▶ _EXERCISE BRIEF_
Report every line from the following entries that contains the string "agent".

▶ _RECORDS TO PROCESS_
»»

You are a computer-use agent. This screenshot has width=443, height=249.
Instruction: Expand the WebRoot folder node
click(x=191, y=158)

««
»»

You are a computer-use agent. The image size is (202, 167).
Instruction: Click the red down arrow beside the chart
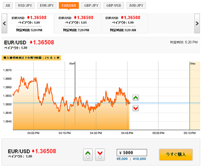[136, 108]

««
»»

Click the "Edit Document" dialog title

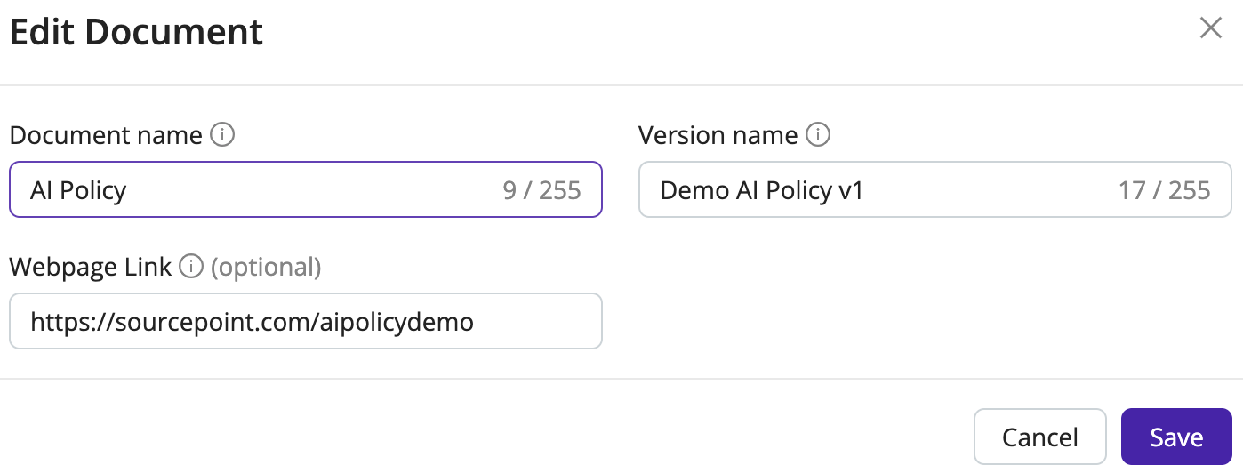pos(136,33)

««

▶ _EXPECTED ANSWER_
You are a computer-use agent. This screenshot has width=443, height=249.
You are a computer-use agent. The image size is (202, 167).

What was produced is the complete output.